══ Materials provided
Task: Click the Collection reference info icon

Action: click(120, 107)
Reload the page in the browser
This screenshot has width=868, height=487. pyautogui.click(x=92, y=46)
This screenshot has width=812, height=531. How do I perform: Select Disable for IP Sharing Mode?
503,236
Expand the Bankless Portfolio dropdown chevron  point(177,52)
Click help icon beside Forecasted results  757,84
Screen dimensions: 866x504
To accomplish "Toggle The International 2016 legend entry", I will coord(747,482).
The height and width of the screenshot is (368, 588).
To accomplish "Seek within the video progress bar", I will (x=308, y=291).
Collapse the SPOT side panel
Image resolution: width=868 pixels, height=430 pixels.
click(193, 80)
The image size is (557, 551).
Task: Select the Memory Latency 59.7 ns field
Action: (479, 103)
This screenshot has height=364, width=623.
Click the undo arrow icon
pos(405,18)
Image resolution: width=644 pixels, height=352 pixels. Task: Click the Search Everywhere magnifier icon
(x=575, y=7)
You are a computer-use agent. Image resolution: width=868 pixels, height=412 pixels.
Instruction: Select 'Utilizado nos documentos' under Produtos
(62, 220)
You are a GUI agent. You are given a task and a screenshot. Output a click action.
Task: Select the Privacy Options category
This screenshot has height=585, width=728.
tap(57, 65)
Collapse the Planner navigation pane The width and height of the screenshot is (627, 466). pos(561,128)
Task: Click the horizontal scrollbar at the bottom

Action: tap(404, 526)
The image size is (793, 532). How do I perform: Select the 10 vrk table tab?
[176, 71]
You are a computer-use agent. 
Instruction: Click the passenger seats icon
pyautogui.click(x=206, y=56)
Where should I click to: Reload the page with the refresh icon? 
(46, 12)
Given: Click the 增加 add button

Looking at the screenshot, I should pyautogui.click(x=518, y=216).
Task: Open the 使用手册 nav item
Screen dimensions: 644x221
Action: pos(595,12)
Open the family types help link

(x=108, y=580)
════
▸ **Task instructions**
The records above are to be repeated in full, word for word.

▸ **Exercise response**
Task: Click the Collection reference info icon

Action: click(120, 107)
Reload the page in the browser
This screenshot has width=868, height=487. pyautogui.click(x=92, y=46)
This screenshot has width=812, height=531. How do I perform: Select Disable for IP Sharing Mode?
503,236
Expand the Bankless Portfolio dropdown chevron  point(177,52)
Click help icon beside Forecasted results  757,84
Screen dimensions: 866x504
To accomplish "Toggle The International 2016 legend entry", I will coord(747,482).
The height and width of the screenshot is (368, 588).
To accomplish "Seek within the video progress bar", I will (x=308, y=291).
Collapse the SPOT side panel
Image resolution: width=868 pixels, height=430 pixels.
click(193, 80)
The image size is (557, 551).
Task: Select the Memory Latency 59.7 ns field
Action: (479, 103)
This screenshot has height=364, width=623.
Click the undo arrow icon
pos(405,18)
Image resolution: width=644 pixels, height=352 pixels. Task: Click the Search Everywhere magnifier icon
(x=575, y=7)
You are a computer-use agent. Image resolution: width=868 pixels, height=412 pixels.
Instruction: Select 'Utilizado nos documentos' under Produtos
(62, 220)
You are a GUI agent. You are given a task and a screenshot. Output a click action.
Task: Select the Privacy Options category
This screenshot has height=585, width=728.
tap(57, 65)
Collapse the Planner navigation pane The width and height of the screenshot is (627, 466). pos(561,128)
Task: Click the horizontal scrollbar at the bottom

Action: tap(404, 526)
The image size is (793, 532). How do I perform: Select the 10 vrk table tab?
[176, 71]
You are a computer-use agent. 
Instruction: Click the passenger seats icon
pyautogui.click(x=206, y=56)
Where should I click to: Reload the page with the refresh icon? 
(46, 12)
Given: Click the 增加 add button

Looking at the screenshot, I should pyautogui.click(x=518, y=216).
Task: Open the 使用手册 nav item
Screen dimensions: 644x221
Action: pos(595,12)
Open the family types help link

(x=108, y=580)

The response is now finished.